- [THE PROBLEM] Locate every line in the records below that contains the word "agent", and copy each one.

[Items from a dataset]
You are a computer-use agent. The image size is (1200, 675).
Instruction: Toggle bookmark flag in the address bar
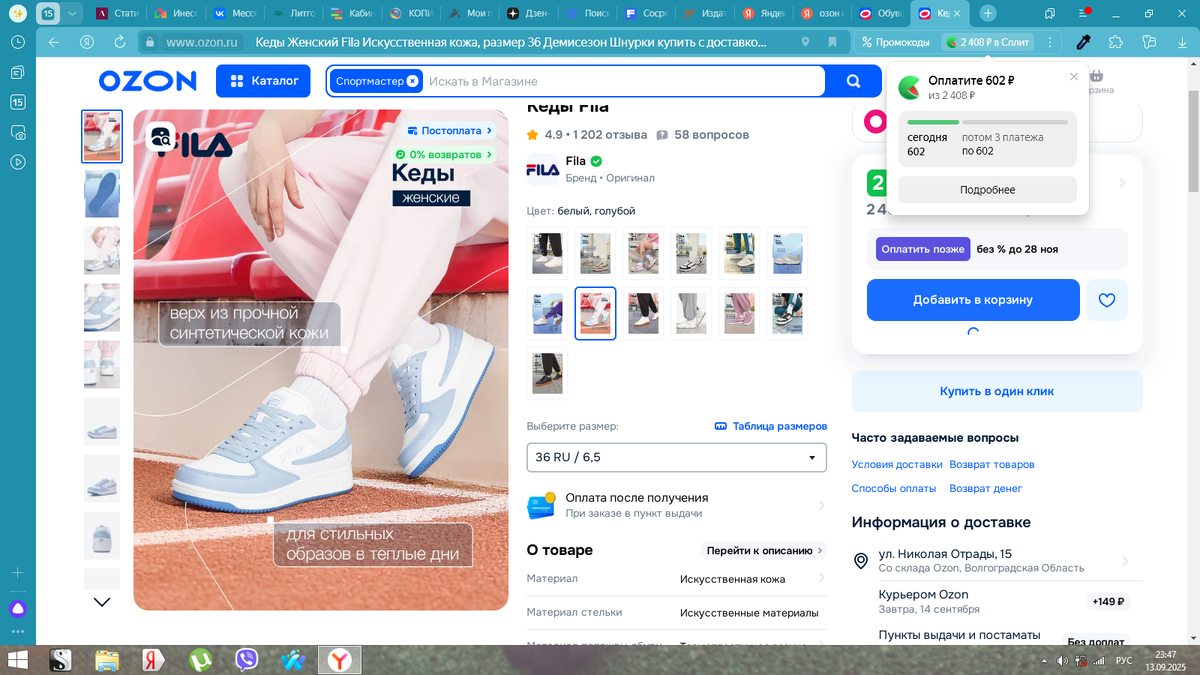click(x=835, y=43)
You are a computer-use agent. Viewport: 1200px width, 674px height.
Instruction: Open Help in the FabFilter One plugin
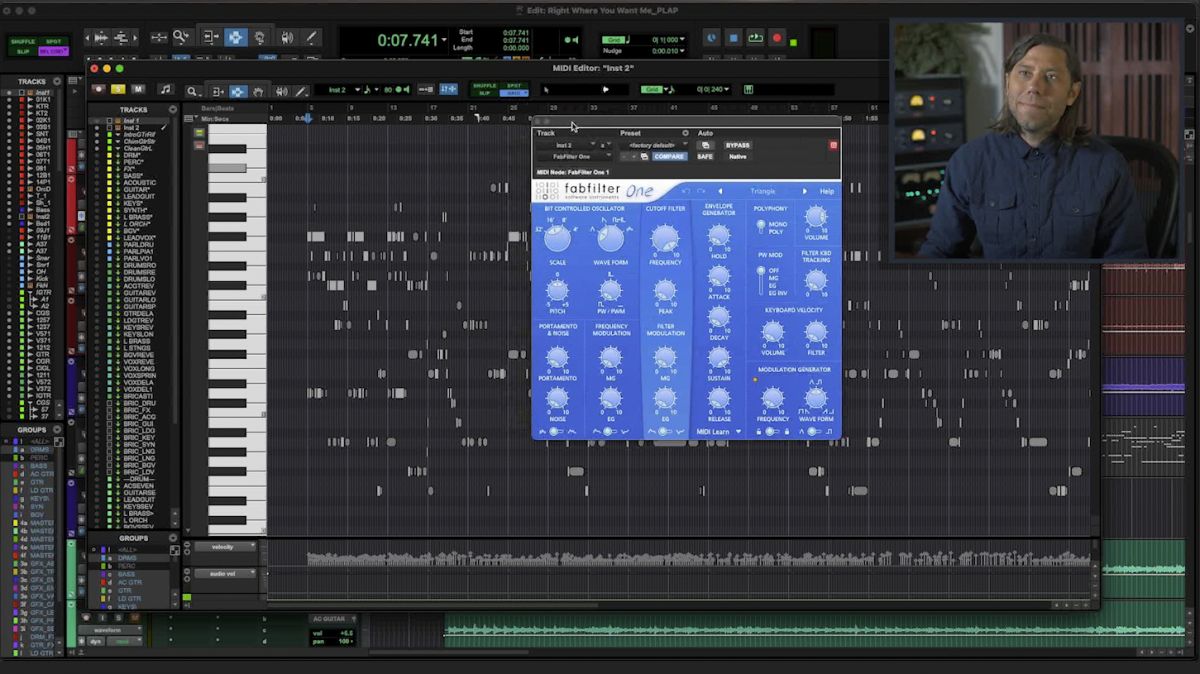pyautogui.click(x=826, y=190)
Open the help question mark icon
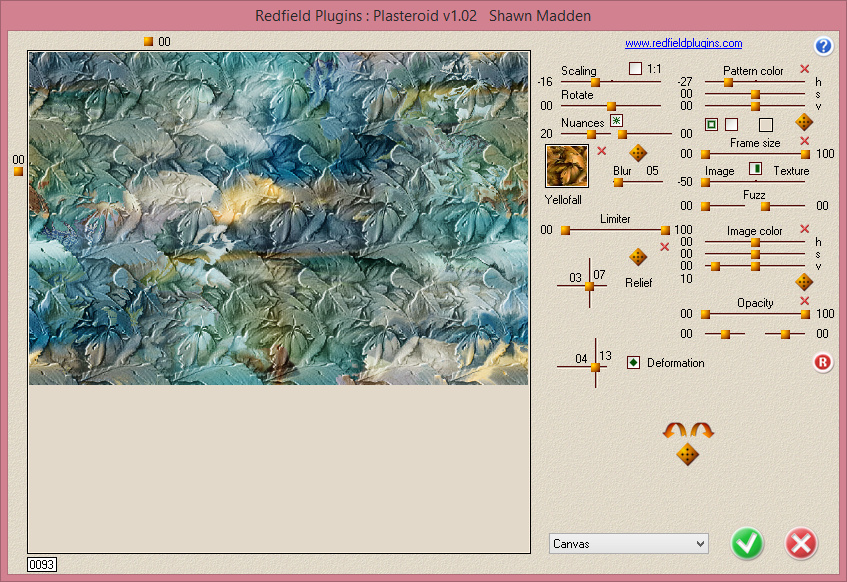Screen dimensions: 847x582 pyautogui.click(x=823, y=46)
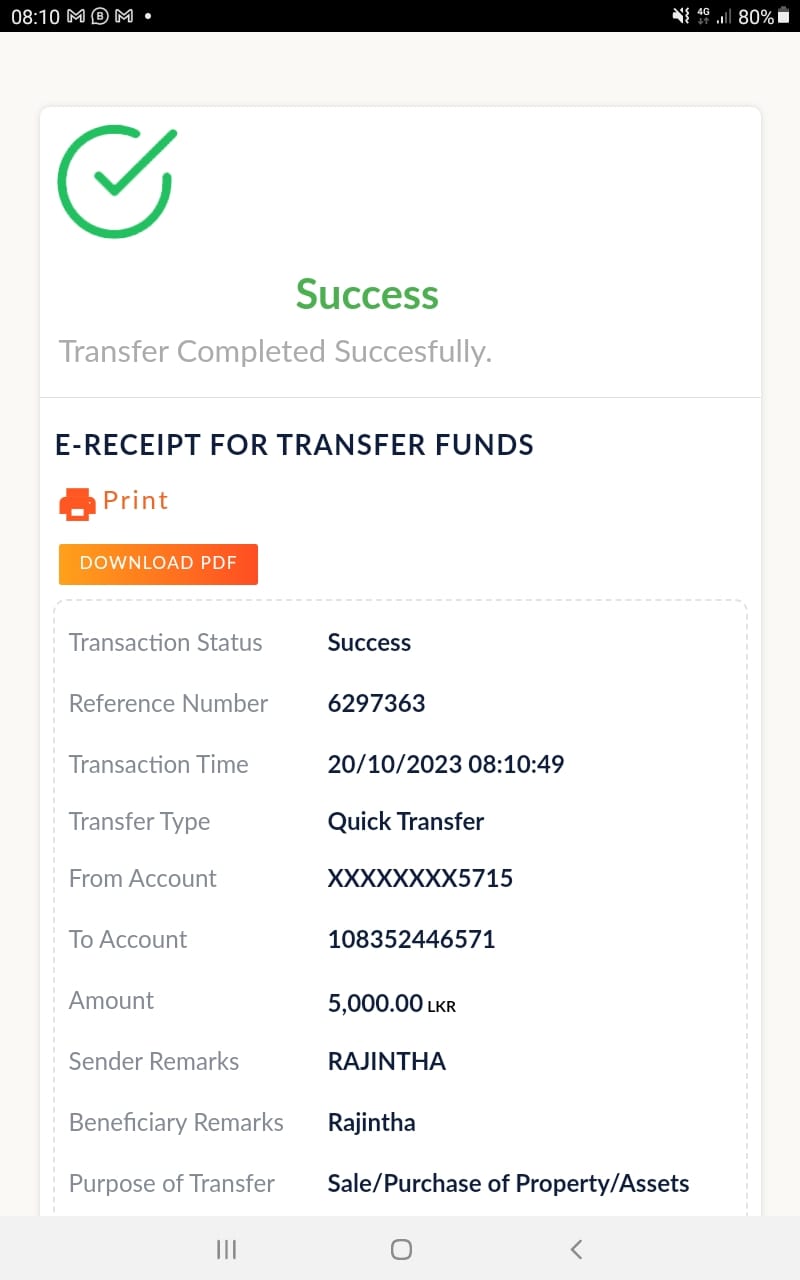Screen dimensions: 800x1280
Task: Tap the status bar clock
Action: tap(34, 17)
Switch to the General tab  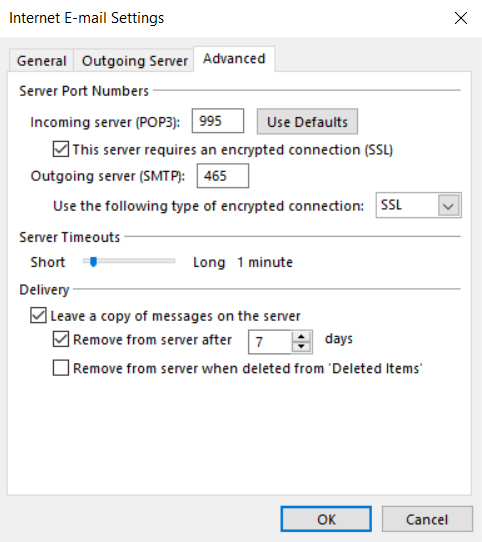tap(41, 61)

- [TASK ANSWER]
You are a computer-use agent. The image size is (1200, 675).
You are a computer-use agent. Viewport: 1200px width, 674px height.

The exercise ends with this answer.